Discussing the basic sciences, Minor said the goal is “to maintain a vibrant and world-class, leading discovery engine here at Stanford.”
The event drew about 500 people to Berg Hall, in the Li Ka Shing Center for Learning and Knowledge, to listen to the three leaders of Stanford Medicine — Minor, Stanford Health Care CEO David Entwistle and Stanford Children’s Health interim CEO Dennis Lund, MD — share their insights on the progress and priorities of the three institutions. Hundreds more watched a livestream of the event.
Minor opened the event with a discussion of the integrated strategic plan, which unites Stanford Medicine’s three entities in a shared vision of the future that is both human-centered and discovery-led. He announced a new awards program, the Integrated Strategic Plan Star Awards, to recognize Stanford employees who contribute to the success of the plan. He also encouraged more feedback about the plan itself. “Moving forward, we’re really looking to you for engagement, feedback and involvement in the execution of the plan,” he said.
Working together with families
Minor welcomed technology entrepreneur Matthew Wilsey to join Lund and Entwistle onstage. Wilsey’s young daughter, Grace, was born with a rare genetic disease —NGLY1 deficiency — which only 36 other people are known to have, and which is associated with movement disorders, delayed growth, seizures and liver problems. Wilsey told the audience how, after physicians at Lucile Packard Children’s Hospital Stanford had helped to diagnose their daughter’s illness, he and his wife, Kristen, partnered with their daughter’s physicians and others at Stanford Medicine and around the world to initiate a model for biomedical research into rare genetic diseases. Wilsey praised the collaborative spirit of the Stanford Medicine team he worked with to identify his daughter’s disease.

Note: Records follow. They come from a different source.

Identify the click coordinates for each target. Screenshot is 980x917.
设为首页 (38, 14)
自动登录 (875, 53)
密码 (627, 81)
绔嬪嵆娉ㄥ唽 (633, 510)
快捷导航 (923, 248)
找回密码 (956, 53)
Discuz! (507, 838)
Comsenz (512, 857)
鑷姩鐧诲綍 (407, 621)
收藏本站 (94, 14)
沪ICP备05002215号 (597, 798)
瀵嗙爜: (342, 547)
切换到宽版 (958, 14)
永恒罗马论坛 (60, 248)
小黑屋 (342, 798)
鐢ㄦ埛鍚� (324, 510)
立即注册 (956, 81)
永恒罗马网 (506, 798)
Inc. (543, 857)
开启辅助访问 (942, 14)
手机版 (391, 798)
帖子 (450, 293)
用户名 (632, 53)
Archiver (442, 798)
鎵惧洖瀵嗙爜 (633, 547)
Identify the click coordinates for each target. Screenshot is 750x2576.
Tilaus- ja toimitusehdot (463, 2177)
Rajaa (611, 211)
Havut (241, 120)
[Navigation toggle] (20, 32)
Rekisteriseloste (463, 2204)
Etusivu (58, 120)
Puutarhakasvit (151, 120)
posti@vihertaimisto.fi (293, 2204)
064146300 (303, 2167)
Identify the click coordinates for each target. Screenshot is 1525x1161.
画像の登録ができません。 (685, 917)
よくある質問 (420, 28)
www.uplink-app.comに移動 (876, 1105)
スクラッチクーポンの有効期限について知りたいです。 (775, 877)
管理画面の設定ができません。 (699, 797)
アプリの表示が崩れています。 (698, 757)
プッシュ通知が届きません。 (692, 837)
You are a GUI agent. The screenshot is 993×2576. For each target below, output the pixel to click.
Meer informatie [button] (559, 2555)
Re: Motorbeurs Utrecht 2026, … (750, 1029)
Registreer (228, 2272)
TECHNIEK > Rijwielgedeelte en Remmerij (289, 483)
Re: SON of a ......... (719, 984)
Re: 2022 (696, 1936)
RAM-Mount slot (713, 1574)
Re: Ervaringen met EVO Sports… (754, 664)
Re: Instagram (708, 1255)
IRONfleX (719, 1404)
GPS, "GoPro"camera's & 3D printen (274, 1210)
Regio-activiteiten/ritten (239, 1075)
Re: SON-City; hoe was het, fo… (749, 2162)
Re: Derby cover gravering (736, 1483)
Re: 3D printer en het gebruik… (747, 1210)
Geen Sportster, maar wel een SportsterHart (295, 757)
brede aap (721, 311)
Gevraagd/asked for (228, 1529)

“The team at Stanford was definitely ahead of the wave on this receptivity in working together with patients,” he said.
Enwistle asked Wilsey what advice he had for the many researchers, physicians and students in the room. “We often hear, ‘Well, this is how it’s done,’” Wilsey said. “And if it was done so well before, we’d have a lot more breakthroughs and cures. So, fight that mantra of ‘this is how it’s done.’ Push people and challenge that, and try to find new solutions.”
Progress, priorities and challenges
In a panel discussion moderated by Leslee Subak, MD, professor and chair of obstetrics and gynecology, Minor, Entwistle and Lund discussed a variety of topics that detailed Stanford Medicine’s progress, including both the opening of the new main building for Lucile Packard Children’s Hospital at the end of 2017 and the opening of the new Stanford Hospital, which, Entwistle said, is just 14 months away. “This will be the most technologically sophisticated hospital in the world,” he said.